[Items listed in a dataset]
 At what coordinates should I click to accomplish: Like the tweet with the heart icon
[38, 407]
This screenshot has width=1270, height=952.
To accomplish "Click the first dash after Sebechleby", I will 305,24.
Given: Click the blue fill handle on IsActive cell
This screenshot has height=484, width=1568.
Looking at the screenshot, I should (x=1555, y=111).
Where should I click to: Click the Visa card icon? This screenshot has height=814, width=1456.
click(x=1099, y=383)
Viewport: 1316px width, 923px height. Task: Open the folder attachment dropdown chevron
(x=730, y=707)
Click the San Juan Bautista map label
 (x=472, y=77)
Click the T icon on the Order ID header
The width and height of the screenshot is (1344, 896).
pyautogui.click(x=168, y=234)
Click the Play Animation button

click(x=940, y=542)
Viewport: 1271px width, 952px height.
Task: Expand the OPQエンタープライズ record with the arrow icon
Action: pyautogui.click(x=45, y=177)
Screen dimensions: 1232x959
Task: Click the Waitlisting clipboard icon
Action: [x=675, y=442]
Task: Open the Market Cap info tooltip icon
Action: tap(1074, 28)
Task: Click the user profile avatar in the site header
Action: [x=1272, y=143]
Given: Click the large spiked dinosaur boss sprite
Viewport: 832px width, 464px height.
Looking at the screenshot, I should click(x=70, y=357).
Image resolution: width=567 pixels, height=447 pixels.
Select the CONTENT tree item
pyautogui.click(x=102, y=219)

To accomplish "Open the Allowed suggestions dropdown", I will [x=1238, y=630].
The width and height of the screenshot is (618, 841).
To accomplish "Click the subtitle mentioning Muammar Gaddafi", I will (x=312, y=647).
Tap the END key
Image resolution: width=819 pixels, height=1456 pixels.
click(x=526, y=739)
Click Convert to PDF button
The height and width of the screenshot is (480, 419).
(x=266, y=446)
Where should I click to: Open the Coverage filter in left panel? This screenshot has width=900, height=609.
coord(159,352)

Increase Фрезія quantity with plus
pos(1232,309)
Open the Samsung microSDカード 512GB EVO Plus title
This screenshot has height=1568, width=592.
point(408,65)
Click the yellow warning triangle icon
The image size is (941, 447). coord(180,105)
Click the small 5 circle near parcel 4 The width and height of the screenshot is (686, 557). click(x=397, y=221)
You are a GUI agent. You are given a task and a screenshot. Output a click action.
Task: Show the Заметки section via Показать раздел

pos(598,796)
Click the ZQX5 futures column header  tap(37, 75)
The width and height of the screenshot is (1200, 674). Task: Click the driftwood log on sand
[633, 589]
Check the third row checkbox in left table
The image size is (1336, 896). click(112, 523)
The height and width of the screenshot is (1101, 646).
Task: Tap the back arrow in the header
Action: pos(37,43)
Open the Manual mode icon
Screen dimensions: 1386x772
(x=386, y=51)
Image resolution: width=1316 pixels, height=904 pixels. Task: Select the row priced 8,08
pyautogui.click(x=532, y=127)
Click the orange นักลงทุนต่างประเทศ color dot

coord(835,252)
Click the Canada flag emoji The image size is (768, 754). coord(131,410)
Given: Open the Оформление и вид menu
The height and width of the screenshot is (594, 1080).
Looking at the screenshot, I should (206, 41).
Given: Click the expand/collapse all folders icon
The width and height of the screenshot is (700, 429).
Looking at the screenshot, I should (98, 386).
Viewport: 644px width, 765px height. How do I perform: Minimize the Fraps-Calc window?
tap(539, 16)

WORK INSTRUCTIONS:
Above are some lines. Repeat exactly, and only, those from the line that has "The width and height of the screenshot is (618, 841)." through the line that has "Tap the END key".

SOLUTION:
The width and height of the screenshot is (618, 841).
To accomplish "Click the subtitle mentioning Muammar Gaddafi", I will (x=312, y=647).
Tap the END key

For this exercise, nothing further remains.